◆ Records

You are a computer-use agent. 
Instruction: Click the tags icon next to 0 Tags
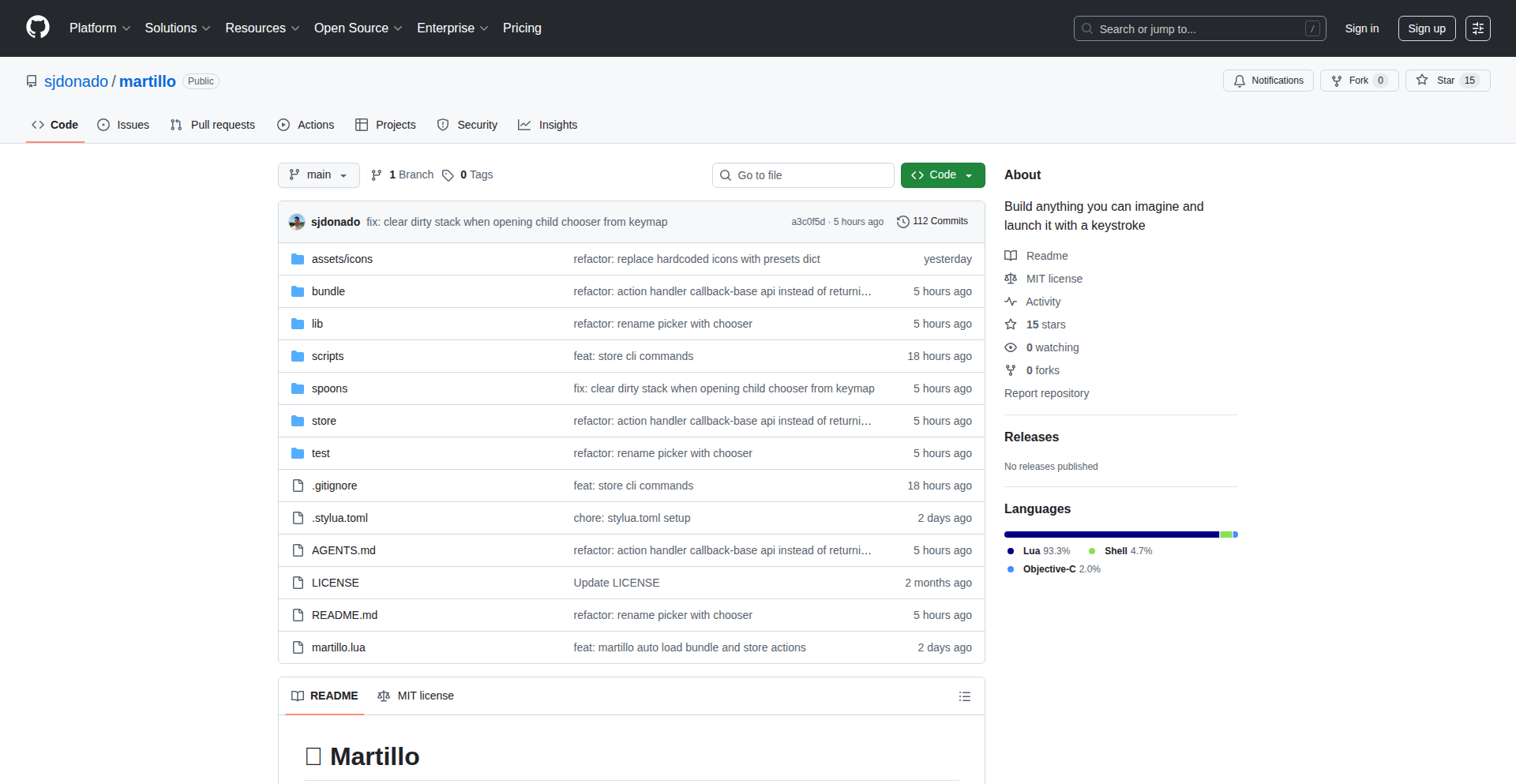click(448, 175)
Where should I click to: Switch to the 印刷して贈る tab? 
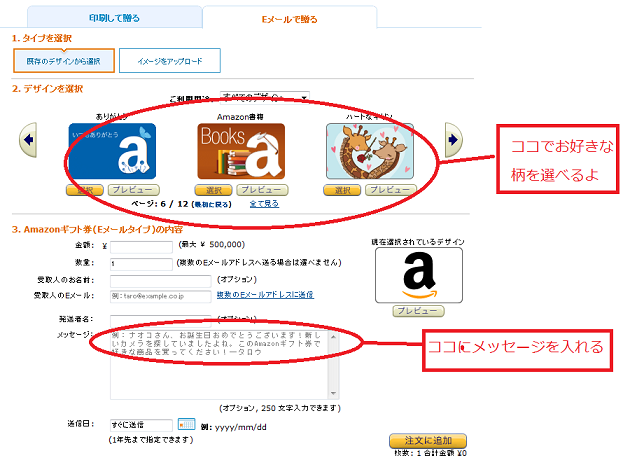114,18
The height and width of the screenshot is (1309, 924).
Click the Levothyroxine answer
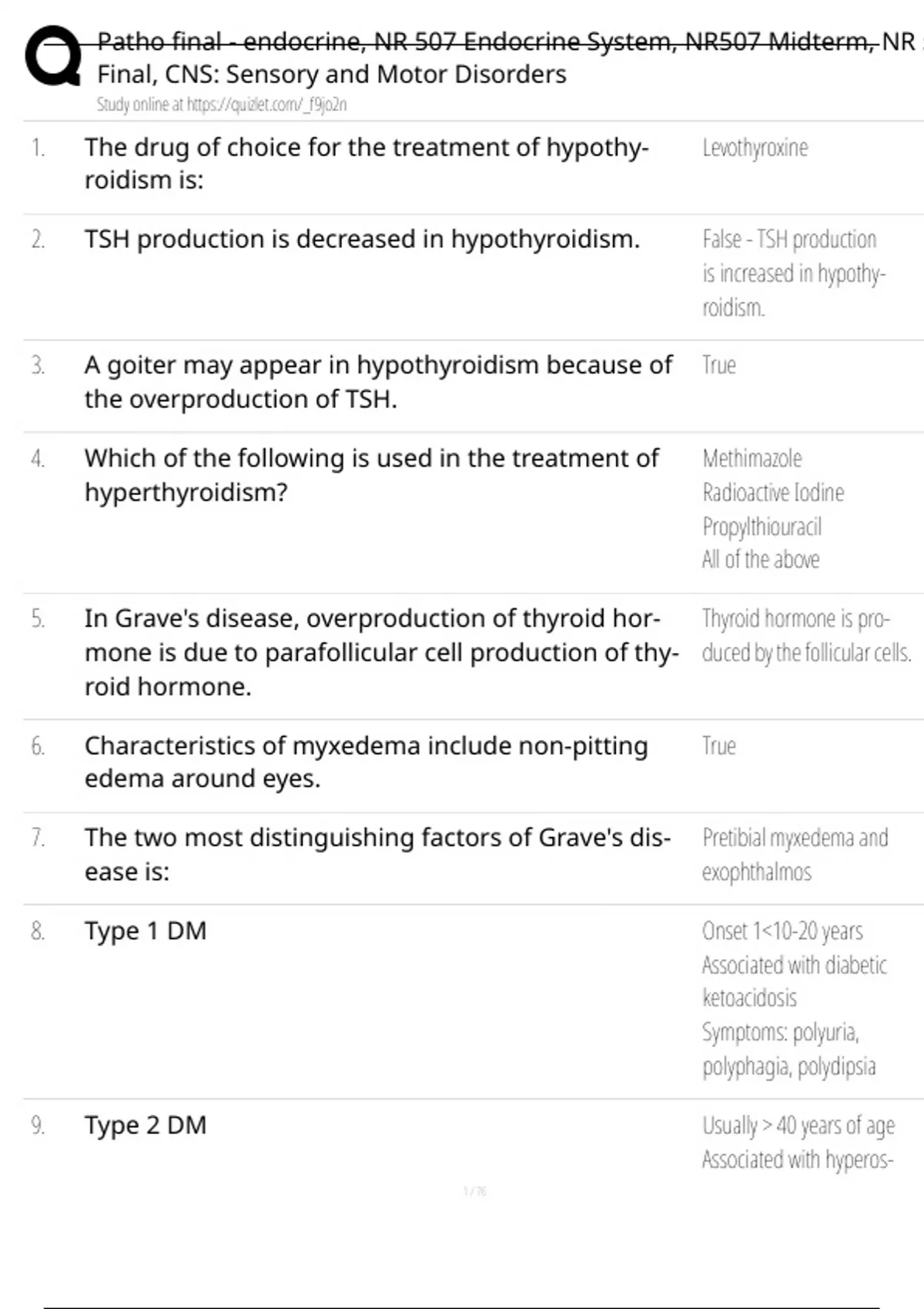(755, 147)
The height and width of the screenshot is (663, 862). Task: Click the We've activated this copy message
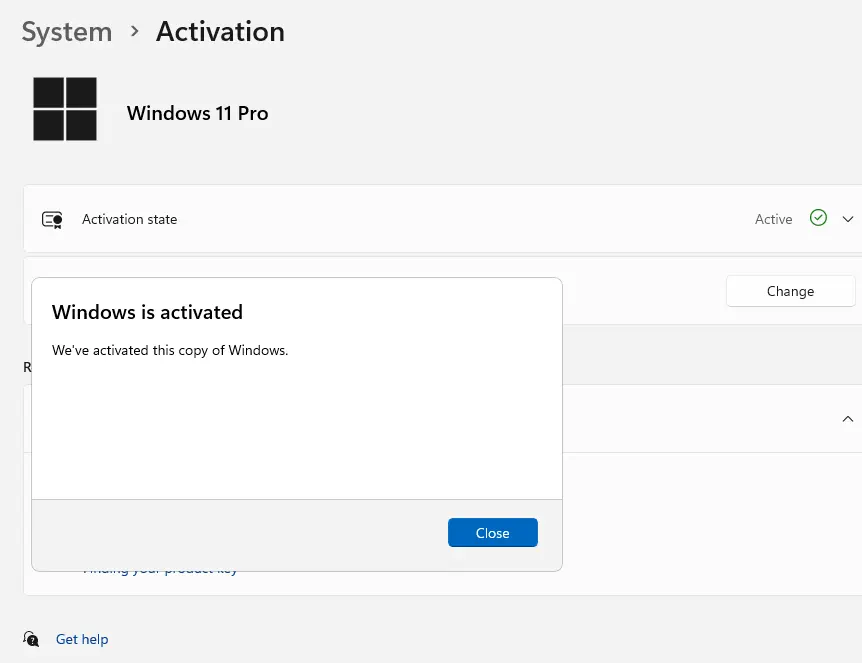(170, 350)
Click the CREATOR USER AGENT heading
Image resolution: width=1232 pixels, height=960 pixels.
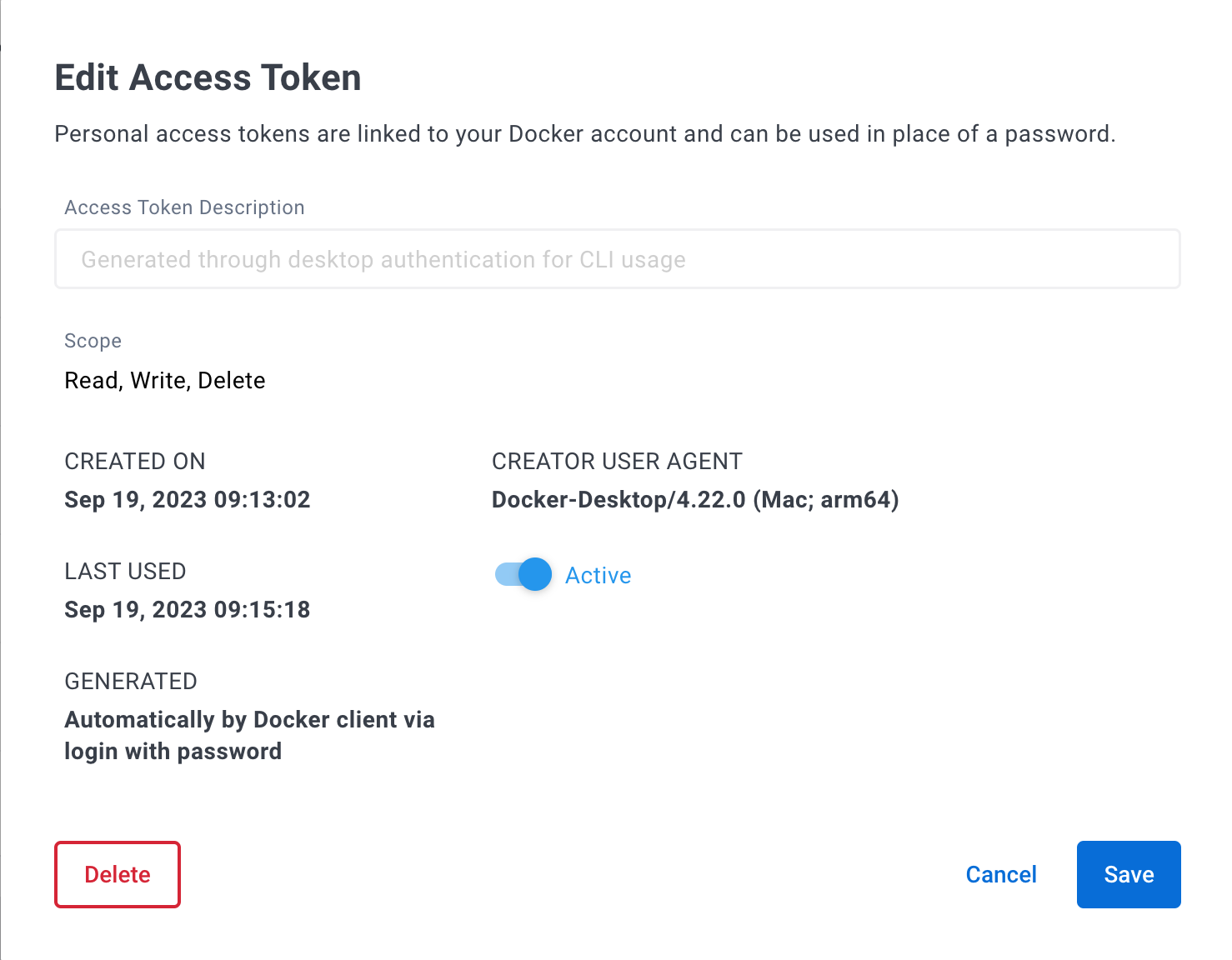pyautogui.click(x=617, y=461)
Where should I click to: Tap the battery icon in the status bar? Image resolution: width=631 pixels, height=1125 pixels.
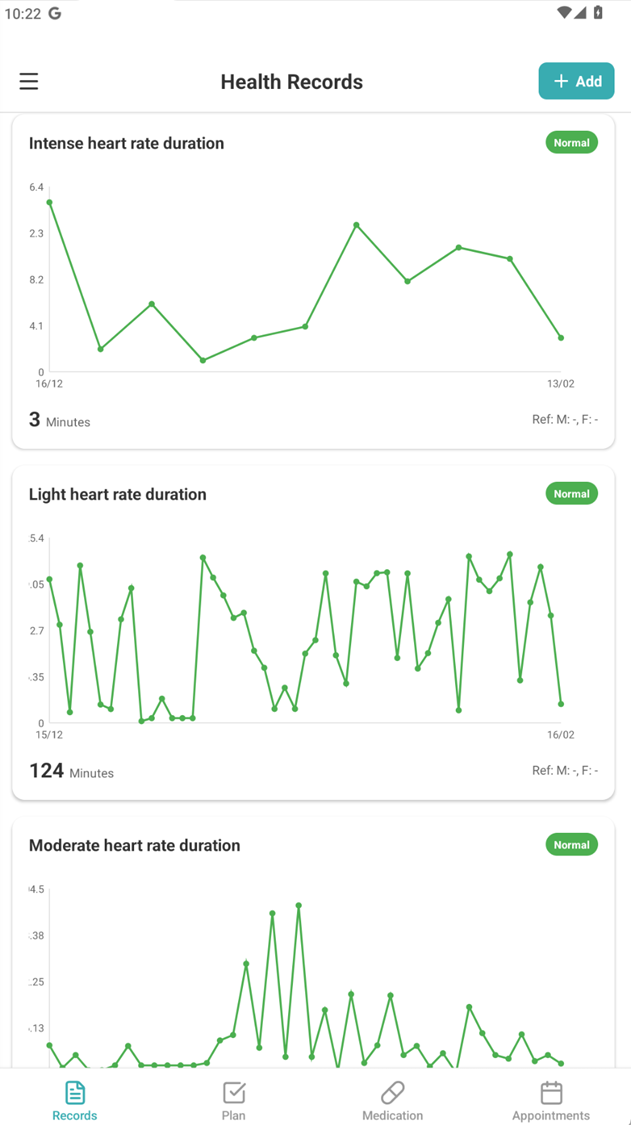598,13
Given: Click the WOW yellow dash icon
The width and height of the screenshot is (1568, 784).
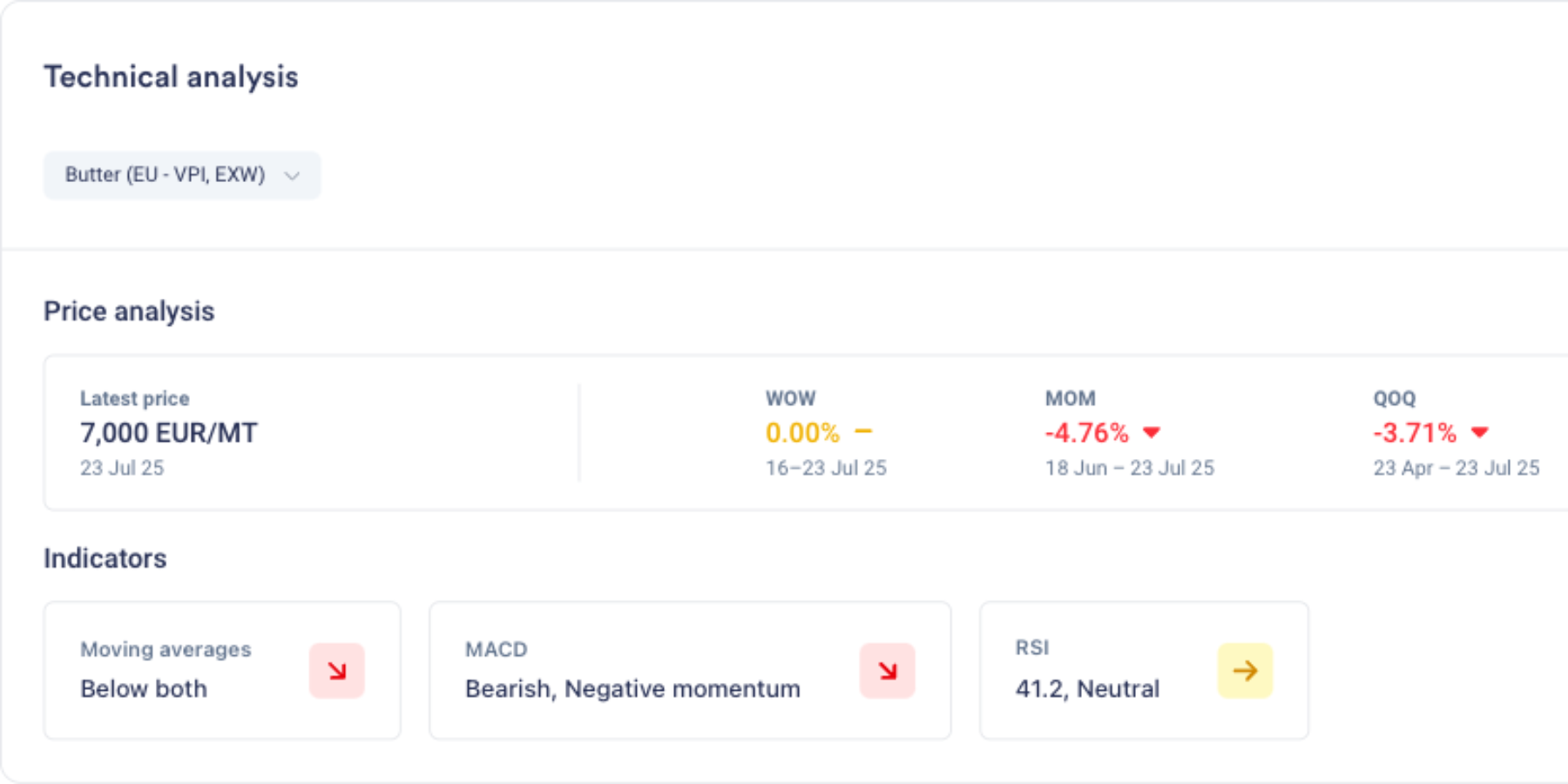Looking at the screenshot, I should tap(863, 431).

◆ Your task
At the line containing "The height and width of the screenshot is (663, 862).", begin reproducing the entries word for word, and continue through their last line. Leave out the pictures.

◆ Your response
The height and width of the screenshot is (663, 862). Task: Click the We've activated this copy message
(170, 350)
Click the CREATOR USER AGENT heading
Image resolution: width=1232 pixels, height=960 pixels.
pyautogui.click(x=617, y=461)
Where should I click to: Tap the battery icon in the status bar? Image resolution: width=631 pixels, height=1125 pixels.
598,13
Given: Click the WOW yellow dash icon
The width and height of the screenshot is (1568, 784).
Looking at the screenshot, I should tap(863, 431).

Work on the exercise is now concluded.